» **What you should do**
The result should be every line in the data below that carries the string "computer".

» **Entries supplied**
---

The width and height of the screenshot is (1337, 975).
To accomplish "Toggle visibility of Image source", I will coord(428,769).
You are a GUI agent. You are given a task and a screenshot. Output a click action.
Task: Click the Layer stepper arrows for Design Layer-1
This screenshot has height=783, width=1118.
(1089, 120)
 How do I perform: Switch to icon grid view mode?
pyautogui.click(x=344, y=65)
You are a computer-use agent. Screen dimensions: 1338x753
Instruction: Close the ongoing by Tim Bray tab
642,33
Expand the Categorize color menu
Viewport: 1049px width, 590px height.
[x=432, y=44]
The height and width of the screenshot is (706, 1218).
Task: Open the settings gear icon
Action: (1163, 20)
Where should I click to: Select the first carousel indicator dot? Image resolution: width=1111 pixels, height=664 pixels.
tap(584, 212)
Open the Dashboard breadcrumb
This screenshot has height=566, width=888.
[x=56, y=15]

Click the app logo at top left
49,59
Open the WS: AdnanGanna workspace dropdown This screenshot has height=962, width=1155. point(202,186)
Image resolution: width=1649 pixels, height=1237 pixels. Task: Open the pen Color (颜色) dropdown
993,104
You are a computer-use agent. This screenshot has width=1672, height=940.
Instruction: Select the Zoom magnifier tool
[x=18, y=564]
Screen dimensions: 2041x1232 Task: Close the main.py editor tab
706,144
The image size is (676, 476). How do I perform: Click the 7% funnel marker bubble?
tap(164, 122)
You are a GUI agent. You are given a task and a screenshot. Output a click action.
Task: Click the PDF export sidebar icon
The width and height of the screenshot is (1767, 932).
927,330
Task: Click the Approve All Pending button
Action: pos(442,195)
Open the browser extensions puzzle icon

---

» **Response area**
You are a computer-use agent. Screen dimensions: 1338x753
You are a computer-use agent. This screenshot has width=1672, height=940.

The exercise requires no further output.